Shame and Humiliation
Just as the simple people thought Daedalus and Icarus were gods, so are investors exposed to public scrutiny. Quarterly performance records are examined by clients, competitors and employers, all with a short term view. An investor can fail not only to others but to himself. Those who are able to accept that three or four stock picks out of ten will fail usually make better returns than those who fear admitting their mistakes. If you don’t admit you made a mistake, you cannot learn from it.
Anxiety comes with every investment decision because the results are never certain. You can feel anxiety in many different ways. It may appear as:
- shifts in tone or posture;
- difficulties in communicating;
- a lump in your throat;
- a sinking feeling in your stomach.
It affects our secondary process thinking – the logical, rational means of problem solving. We regress to relying on primary process thinking –we start to rely on our emotions.
Investors who are using their primary process are more likely to be influenced by rumors and tips, especially when there is no other information available. This behavior is often made worse by newspaper pundits and internet chat rooms where stock manipulators are active.
The Experience of Time
Time is both objective and subjective. Objectively, seven days is a week. But a week at work seems to last forever while a week’s holiday seems to be over in a flash.
Those who experience time as passing quickly tend to tolerate volatility better than those who experience it slowly. They are more patient. Not knowing how long they will need to wait for an investment to mature can cause impatient people to feel out of control. They are more likely to act too soon.
Everyone experiences the loss of a loved one and other emotional losses. If you have not resolved these losses, you tend to blindly eliminate losing investments in the face of downside volatility. This is why many analysts downgrade stocks after they have already tanked. It is why some investors sell at the bottom. They have a psychological need to rid themselves of the loss without understanding whether the fundamentals warrant it. This often happens on the anniversary of a former loss.

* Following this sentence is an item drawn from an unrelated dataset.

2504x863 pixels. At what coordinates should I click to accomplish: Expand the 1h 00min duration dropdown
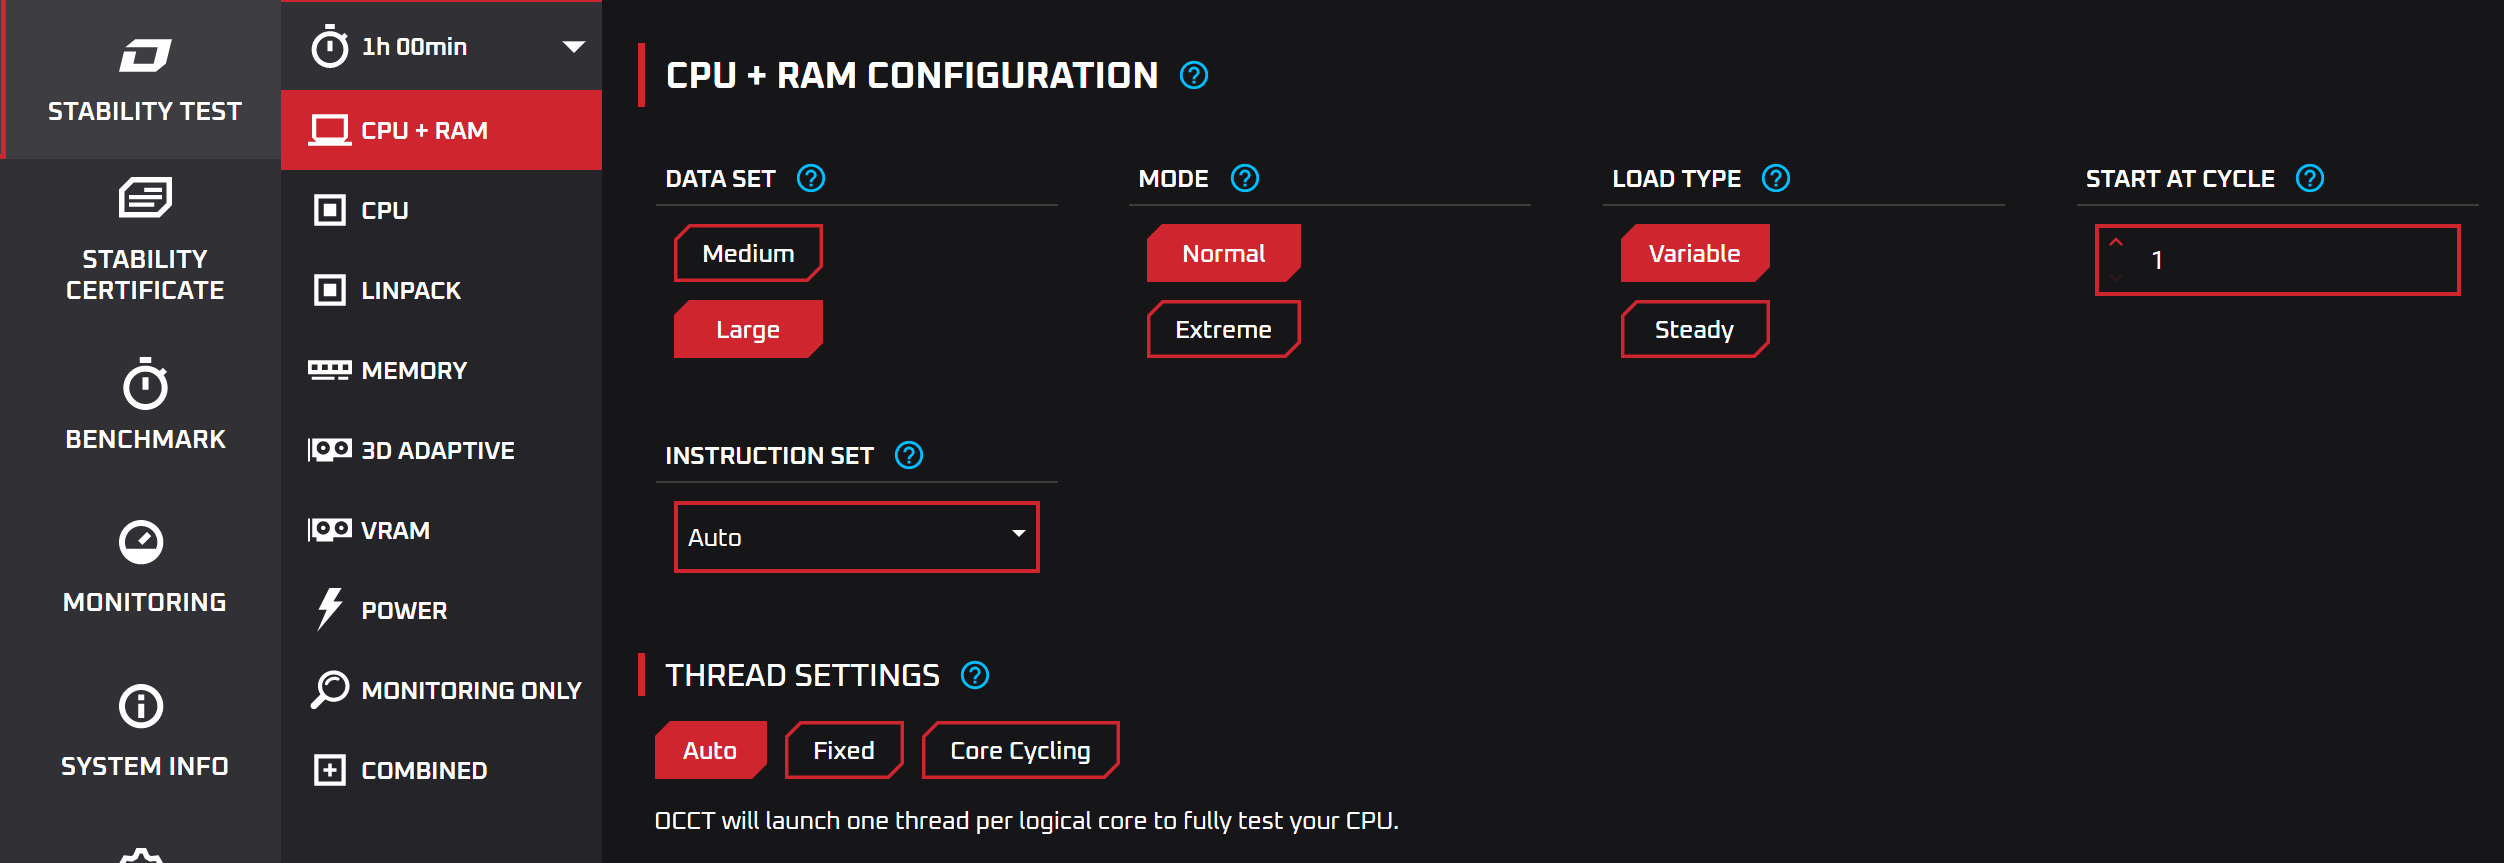[442, 47]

Acknowledging our losses and integrating this knowledge into our trading style will help us avoid this type of panic. We should also avoid trading on the anniversary of a loss.
The Need to be Part of the Herd
In the days when people lived in tribal societies, being part of a group was essential for survival. It is an adaptive, protective mechanism, built in to the human psyche. We borrow strength, knowledge and power from our leaders and we feel secure among others.

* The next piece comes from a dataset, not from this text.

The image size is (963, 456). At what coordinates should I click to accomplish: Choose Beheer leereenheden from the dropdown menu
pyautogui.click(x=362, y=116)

To invest well, we need to go against this natural instinct.
Implications of Changing Definitions
Speculation and bull markets. What drives a bull market is not greed but grandiosity. When prices keep rising, investors feel like Icarus did. This is fine, but only if they know the risks and are following a rational plan.
Small Cap Investing is Risky. This is because small caps are more volatile. But small caps are also less prone to group think. Institutions avoid them due to their low liquidity. The managing director of a small cap company will often spare the time to chat with small investors.
However, the lack of information makes an investor more subject to the influence of tipsters. They take more time and energy to research and if we don’t research we tend to fill the empty spaces in our knowledge with optimistic fantasy.
There is also more need for patience with small caps as they take longer for their projects to mature. Volatility encourages sales at low prices.
- don’t let mistakes threaten their self worth. They remain confident after a loss. They don’t blame themselves or others. They understand where they went wrong and learn from their mistakes.
- enjoy the process of investing. The intellectual challenge replaces worries about loss
- are disengaged from market fluctuations. However, too much denial can reduce the accurate assessment of reality.
- establish a strong connection with another trader or traders.
- think of themselves as outsiders. They are not loners but they have the feeling in themselves that they do not fit in with general society.